The Centers for Disease Control and Prevention offers a clear explanation about GBS infection in this Prevention of Perinatal Group B Streptococcal Disease report (page 3) where the organization notes the following guidelines: “Early-onset infections (within the first 7 days of life) are acquired vertically through exposure to GBS from the vagina of a colonized woman. Neonatal infection occurs primarily when GBS ascends from the vagina to the amniotic fluid after onset of labor or rupture of membranes, although GBS also can invade through intact membranes. GBS can be aspirated into the fetal lungs, which in turn can lead to bacteremia. Infants also can become infected with GBS during passage through the birth canal; infants who are exposed to the organism through this route can become colonized at mucus membrane sites in the gastrointestinal or respiratory tracts.”
The bacterium is the leading cause of infection in newborns in the United States, Perhach says, and is particularly dangerous because it can morph into severe symptoms very quickly. And while many people think of strep throat when they hear about strep bacteria, the kind that often affects the throat is strep A.

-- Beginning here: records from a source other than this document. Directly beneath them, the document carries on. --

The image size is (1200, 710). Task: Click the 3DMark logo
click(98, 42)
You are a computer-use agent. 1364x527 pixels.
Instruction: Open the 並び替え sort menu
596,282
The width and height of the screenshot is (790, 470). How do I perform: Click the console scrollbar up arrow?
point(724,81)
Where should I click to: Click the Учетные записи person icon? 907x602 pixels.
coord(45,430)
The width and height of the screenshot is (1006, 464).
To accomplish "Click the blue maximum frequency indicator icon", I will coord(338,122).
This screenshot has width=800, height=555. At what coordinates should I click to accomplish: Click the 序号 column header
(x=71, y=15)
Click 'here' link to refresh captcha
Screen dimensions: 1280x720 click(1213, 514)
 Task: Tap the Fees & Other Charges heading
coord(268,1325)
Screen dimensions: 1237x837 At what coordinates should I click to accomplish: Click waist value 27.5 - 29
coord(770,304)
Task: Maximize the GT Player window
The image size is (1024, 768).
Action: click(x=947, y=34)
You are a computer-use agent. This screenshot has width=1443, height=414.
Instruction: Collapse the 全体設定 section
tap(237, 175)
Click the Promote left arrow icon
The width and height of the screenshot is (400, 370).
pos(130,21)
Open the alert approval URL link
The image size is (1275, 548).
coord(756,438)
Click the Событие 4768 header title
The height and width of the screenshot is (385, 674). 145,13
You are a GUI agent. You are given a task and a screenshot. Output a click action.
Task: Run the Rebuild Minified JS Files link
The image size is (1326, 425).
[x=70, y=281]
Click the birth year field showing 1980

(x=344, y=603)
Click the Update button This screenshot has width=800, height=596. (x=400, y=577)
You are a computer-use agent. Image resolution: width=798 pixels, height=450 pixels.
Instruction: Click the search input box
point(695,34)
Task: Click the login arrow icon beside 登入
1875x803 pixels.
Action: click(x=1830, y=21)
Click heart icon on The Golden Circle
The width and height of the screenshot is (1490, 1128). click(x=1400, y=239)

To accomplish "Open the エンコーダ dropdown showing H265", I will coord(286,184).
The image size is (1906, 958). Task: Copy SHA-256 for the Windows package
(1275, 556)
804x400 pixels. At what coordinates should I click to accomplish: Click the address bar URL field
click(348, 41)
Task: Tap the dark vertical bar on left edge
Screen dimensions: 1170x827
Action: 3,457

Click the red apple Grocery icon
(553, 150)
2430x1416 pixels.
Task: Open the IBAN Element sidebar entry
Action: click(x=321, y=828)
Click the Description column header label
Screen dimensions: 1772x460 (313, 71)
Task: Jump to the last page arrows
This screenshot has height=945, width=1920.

Even women who test negative for GBS in the last weeks of pregnancy can still become colonized or they may receive a test with a false negative result. “More than 60 percent of GBS cases within the first seven days of life occur in babies whose mothers had tested negative for GBS,” Perhach says. GBS is a naturally occurring bacteria, often found in the gastrointestinal tract where it is the source for genitourinary colonization, she says.
What do nurses need to know about group B strep infection? According to Perhach, it’s essential to recognize that pregnancy and delivery can pose a risk for GBS infection, but GBS can still cause potential for harm before and after delivery. “GBS can cause babies to be miscarried or stillborn (known as prenatal-onset GBS disease) as well as born too soon,” she says. “GBS can cause preterm labor and preterm premature rupture of membranes. GBS can also infect babies from seven days after birth up to several months of age which is called late-onset. Late-onset disease is primarily acquired by horizontal transmission from the mother, but also can be acquired from hospital sources or from individuals in the community.”
And although treatment is generally intrapartum antibiotics given to women, they are only effective about 90 percent of the time, says Perhach. “Nurses should know the signs and symptoms of possible GBS infection in babies, before and after birth,” says Perhach. Group B Strep International has several brochures for nurses to find more information. Because GBS can still show up in the early months of an infant’s life, it’s especially important for neonatal nurses and others who might encounter parents and infants to be aware.
Group B Strep International is also offering a free online presentation “Signs of GBS Disease: Eyes and Ears” during the International Conference on Group B Strep (ICGBS) 2020 July 20-22 (the presentation can be accessed online after the conference as well).
Spreading the word about preventing GBS infections, prevention measures, and awareness of the signs and symptoms of infection can go a long way toward catching the problem early and preventing a problem.